In the records below, some lines hold the word "width". Copy each of those lines.

[Extracted entries Boundary: Start]

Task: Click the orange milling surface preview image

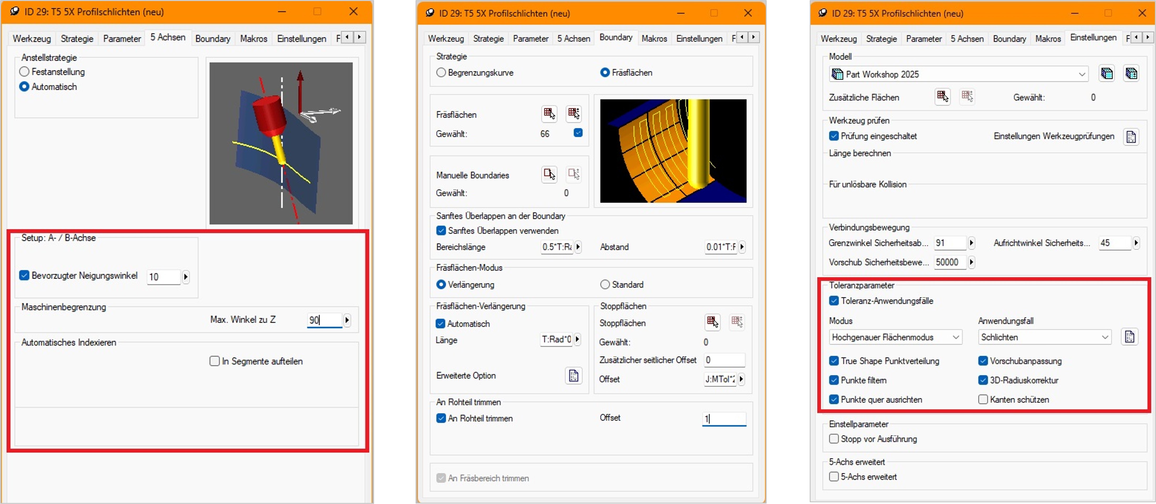Action: pos(673,151)
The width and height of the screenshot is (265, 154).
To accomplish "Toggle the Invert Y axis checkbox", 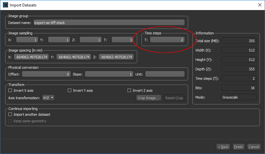I will pos(70,90).
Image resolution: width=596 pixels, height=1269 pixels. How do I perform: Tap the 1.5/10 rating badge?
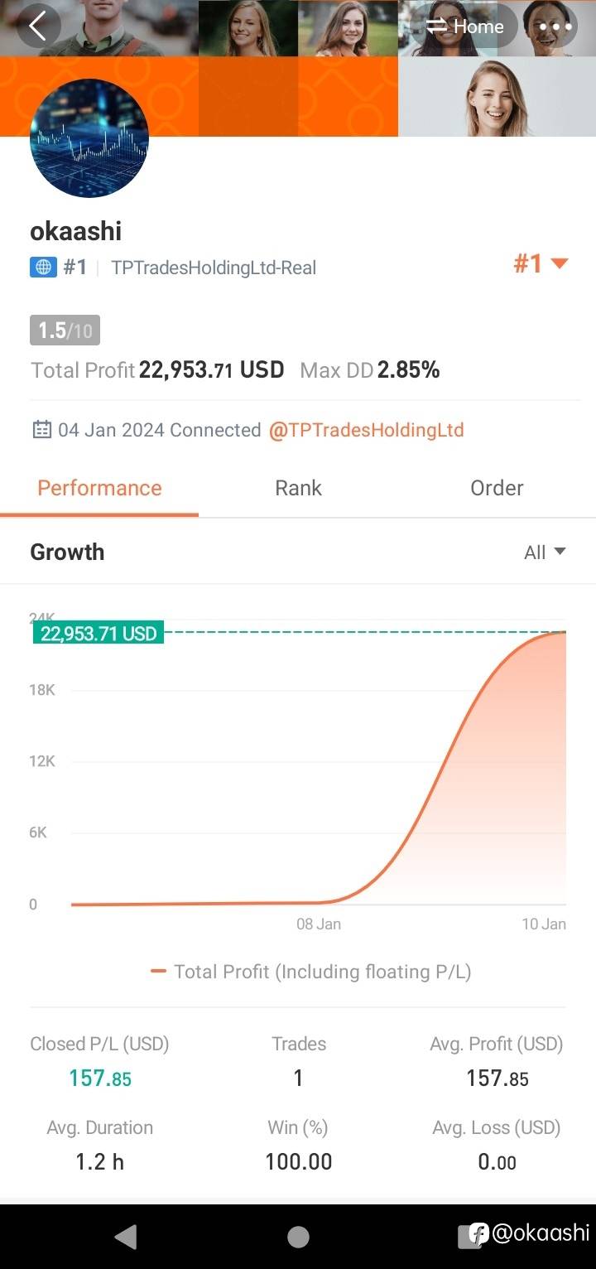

[Extracted entries Boundary: End]

» **Result of the exercise**:
The width and height of the screenshot is (265, 154).
Image resolution: width=596 pixels, height=1269 pixels. How do I perform: Tap the 1.5/10 rating badge?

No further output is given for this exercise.